Primary Contact Recreation: the recreational use of a stream, river, lake, or impoundment involving prolonged contact and the risk of incidental ingestion of water in quantities sufficient to pose a health hazard; including but not limited to swimming, skin diving and water skiing.
Reach: a discrete section or sample population of a water body.
Regulations: the water quality standards and regulations promulgated here by the Tribe.
Secondary Contact Recreation: recreational uses such as boating and fishing that involve minor contact with water.
States: the fifty (50) states, the District of Columbia, Guam, the Commonwealth of Puerto Rico, Virgin Islands, American Samoa, the Trust Territory of the Pacific Islands, and the Commonwealth of the Northern Mariana Islands.
Thermal Discharge: heated water discharges with the potential to alter the growth and existence of aquatic organisms.
Territory: all lands within the boundaries of the 1796 Treaty and all other lands over which the tribe has jurisdiction.
Toxic: the effect of substances upon exposure (ingestion, inhalation, or assimilation) either directly from the environment or through the food chains, that will, on the basis of information available to the Environment Division, cause death, disease, behavioral abnormalities, cancer, genetic mutations, physiological malfunctions, including in reproduction, or physical deformation, in such organisms or their offspring.
Tribe: the Saint Regis Mohawk Tribe.
Tribal Surface Water: all water above the surface of the ground situated wholly or partly within or bordering upon the exterior boundaries of the Territory, including but not limited to lakes, ponds, artificial impoundments, streams, stream reaches, rivers, springs, seeps, and wetlands.
Turbidity: the extent to which light penetration in water is inhibited by the presence of suspended solids, expressed in nephelometric turbidity units (NTU) and measured with a properly calibrated instrument.
Use Attainability Analysis: a structured scientific assessment of the factors affecting the attainment of the various water uses, including but not limited to physical, chemical, biological, and economic factors such as those referred to in 40 C.F.R. §131.10(g).
Warm Water Fishery: a Tribal Surface Water which the water temperature and other characteristics are suitable for the support of warm water fish.
Waste Treatment: the activities and technological controls required to ensure that discharges of waste do not impair existing Tribal Water Quality Standards.
Water Quality Standards: the provisions of tribal law designating uses for the Tribal Surface Waters and specifying water quality criteria for such water based upon such uses, which standards are intended to protect the public health and welfare, protect Tribal treaty rights to hunt, fish, and gather, enhance the quality of water on the Territory, and serve the purposes of the Clean Water Act.

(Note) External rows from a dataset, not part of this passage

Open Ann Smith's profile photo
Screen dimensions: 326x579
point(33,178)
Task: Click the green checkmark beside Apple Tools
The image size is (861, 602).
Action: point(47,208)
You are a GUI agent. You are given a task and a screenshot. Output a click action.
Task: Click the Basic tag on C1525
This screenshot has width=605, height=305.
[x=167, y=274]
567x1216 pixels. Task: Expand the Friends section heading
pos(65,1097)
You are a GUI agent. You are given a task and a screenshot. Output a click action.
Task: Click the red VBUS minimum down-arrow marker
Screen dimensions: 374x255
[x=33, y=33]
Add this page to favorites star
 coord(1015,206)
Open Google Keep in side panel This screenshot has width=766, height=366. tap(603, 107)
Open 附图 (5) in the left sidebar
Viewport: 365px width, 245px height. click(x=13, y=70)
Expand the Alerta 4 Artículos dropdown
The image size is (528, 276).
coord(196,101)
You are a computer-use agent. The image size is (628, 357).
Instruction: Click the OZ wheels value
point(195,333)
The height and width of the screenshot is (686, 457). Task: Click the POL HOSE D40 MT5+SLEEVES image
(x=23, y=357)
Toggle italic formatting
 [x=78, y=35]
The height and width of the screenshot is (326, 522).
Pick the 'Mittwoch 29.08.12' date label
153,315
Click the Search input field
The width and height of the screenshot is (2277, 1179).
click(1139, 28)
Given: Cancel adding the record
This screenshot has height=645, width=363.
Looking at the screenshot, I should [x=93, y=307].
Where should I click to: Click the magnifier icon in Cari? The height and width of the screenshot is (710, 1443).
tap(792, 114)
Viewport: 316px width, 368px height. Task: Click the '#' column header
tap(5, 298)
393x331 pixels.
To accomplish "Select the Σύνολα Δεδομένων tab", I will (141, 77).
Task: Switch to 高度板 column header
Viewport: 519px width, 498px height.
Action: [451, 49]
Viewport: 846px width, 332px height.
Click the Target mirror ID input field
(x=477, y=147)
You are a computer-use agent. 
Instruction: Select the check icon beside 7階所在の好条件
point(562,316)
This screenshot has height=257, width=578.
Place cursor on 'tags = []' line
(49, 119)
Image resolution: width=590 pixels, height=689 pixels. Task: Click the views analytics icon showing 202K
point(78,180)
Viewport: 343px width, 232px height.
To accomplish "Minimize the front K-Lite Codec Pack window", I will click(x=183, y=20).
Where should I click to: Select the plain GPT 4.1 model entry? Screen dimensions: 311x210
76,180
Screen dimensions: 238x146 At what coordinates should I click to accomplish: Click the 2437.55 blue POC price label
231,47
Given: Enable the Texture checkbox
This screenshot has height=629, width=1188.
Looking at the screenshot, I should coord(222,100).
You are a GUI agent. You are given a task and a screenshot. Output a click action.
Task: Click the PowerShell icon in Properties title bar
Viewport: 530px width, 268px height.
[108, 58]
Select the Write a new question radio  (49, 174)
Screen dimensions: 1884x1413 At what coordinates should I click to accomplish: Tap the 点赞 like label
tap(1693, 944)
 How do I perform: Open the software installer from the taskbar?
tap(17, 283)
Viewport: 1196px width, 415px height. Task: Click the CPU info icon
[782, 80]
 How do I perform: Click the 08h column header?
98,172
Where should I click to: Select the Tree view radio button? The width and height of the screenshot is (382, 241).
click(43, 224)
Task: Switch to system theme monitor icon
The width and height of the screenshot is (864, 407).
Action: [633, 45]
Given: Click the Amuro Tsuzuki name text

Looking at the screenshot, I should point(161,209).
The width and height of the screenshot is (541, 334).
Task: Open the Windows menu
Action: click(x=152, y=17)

Water Quality Standards Variance (WQS variance): is a time-limited designated use and criterion for a specific pollutant(s) or water quality parameter(s) that reflect the highest attainable condition during the term of the WQS variance.
Wildlife: any form of animal life living wild on the Territories, including but not limited to all wild mammals, birds, reptiles, and amphibians and their eggs, offspring and spawn.
Zone of Passage: the portion of the receiving water outside the mixing zone.